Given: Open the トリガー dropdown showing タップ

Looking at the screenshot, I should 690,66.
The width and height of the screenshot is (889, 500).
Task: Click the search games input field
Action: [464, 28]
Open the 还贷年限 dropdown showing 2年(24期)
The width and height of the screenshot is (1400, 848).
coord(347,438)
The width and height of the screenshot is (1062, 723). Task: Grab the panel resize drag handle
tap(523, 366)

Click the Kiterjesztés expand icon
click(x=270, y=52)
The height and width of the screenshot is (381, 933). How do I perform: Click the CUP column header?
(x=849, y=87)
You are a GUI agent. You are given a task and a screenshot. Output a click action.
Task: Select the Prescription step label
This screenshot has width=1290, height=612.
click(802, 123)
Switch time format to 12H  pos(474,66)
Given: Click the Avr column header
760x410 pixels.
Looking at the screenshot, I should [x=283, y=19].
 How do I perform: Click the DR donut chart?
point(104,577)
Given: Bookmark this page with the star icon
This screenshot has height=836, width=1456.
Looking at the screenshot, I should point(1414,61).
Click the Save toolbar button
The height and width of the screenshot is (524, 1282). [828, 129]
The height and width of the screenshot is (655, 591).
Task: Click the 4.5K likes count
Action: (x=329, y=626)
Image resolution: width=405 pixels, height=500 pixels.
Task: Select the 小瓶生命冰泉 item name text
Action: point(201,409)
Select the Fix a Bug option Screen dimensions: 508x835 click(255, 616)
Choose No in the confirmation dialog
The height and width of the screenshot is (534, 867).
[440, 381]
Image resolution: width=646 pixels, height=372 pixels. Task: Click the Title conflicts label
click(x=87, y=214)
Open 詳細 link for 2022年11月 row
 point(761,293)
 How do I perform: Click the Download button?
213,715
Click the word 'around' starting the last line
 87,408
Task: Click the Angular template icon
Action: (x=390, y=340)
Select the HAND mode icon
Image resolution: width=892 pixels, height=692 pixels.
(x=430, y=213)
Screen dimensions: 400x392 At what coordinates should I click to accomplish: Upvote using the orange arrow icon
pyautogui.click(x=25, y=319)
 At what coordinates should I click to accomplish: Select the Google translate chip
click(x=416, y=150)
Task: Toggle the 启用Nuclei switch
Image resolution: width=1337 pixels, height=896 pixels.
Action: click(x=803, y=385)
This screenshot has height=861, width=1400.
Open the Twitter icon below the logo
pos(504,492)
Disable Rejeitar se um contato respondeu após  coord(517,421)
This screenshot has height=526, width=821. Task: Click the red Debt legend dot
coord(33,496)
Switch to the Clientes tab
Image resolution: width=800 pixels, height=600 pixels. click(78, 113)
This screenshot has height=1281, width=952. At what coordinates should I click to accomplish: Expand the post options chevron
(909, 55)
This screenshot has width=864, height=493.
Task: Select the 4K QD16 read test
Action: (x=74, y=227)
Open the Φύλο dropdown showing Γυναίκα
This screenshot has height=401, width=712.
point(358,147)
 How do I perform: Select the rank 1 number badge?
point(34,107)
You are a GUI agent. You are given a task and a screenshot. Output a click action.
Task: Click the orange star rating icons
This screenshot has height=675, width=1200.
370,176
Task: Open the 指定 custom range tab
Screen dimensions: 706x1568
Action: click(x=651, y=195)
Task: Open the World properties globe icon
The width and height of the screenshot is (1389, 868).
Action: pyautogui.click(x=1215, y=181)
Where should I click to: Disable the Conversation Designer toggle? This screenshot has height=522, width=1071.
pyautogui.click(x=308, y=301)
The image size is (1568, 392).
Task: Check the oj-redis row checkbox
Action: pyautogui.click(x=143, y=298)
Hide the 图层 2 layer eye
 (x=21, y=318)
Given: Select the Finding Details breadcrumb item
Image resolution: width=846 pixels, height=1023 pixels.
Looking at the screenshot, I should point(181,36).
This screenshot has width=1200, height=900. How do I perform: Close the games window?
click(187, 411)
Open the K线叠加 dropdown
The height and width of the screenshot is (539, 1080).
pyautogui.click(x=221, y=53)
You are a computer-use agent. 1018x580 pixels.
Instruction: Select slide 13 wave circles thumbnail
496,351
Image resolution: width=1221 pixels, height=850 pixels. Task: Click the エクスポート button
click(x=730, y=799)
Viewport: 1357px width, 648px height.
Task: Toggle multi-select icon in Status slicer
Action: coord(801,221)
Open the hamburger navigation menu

______

STATED PROBLEM: Reproduce the rows above verbatim, beginning at the line that contains "At what coordinates should I click to accomplish: Select" and stopping after the line that contains "Action: click(x=651, y=195)".

EXERCISE SOLUTION:
 At what coordinates should I click to accomplish: Select the Google translate chip
click(x=416, y=150)
Task: Toggle the 启用Nuclei switch
Image resolution: width=1337 pixels, height=896 pixels.
Action: click(x=803, y=385)
This screenshot has height=861, width=1400.
Open the Twitter icon below the logo
pos(504,492)
Disable Rejeitar se um contato respondeu após  coord(517,421)
This screenshot has height=526, width=821. Task: Click the red Debt legend dot
coord(33,496)
Switch to the Clientes tab
Image resolution: width=800 pixels, height=600 pixels. click(78, 113)
This screenshot has height=1281, width=952. At what coordinates should I click to accomplish: Expand the post options chevron
(909, 55)
This screenshot has width=864, height=493.
Task: Select the 4K QD16 read test
Action: (x=74, y=227)
Open the Φύλο dropdown showing Γυναίκα
This screenshot has height=401, width=712.
point(358,147)
 How do I perform: Select the rank 1 number badge?
point(34,107)
You are a GUI agent. You are given a task and a screenshot. Output a click action.
Task: Click the orange star rating icons
This screenshot has height=675, width=1200.
370,176
Task: Open the 指定 custom range tab
Screen dimensions: 706x1568
Action: click(x=651, y=195)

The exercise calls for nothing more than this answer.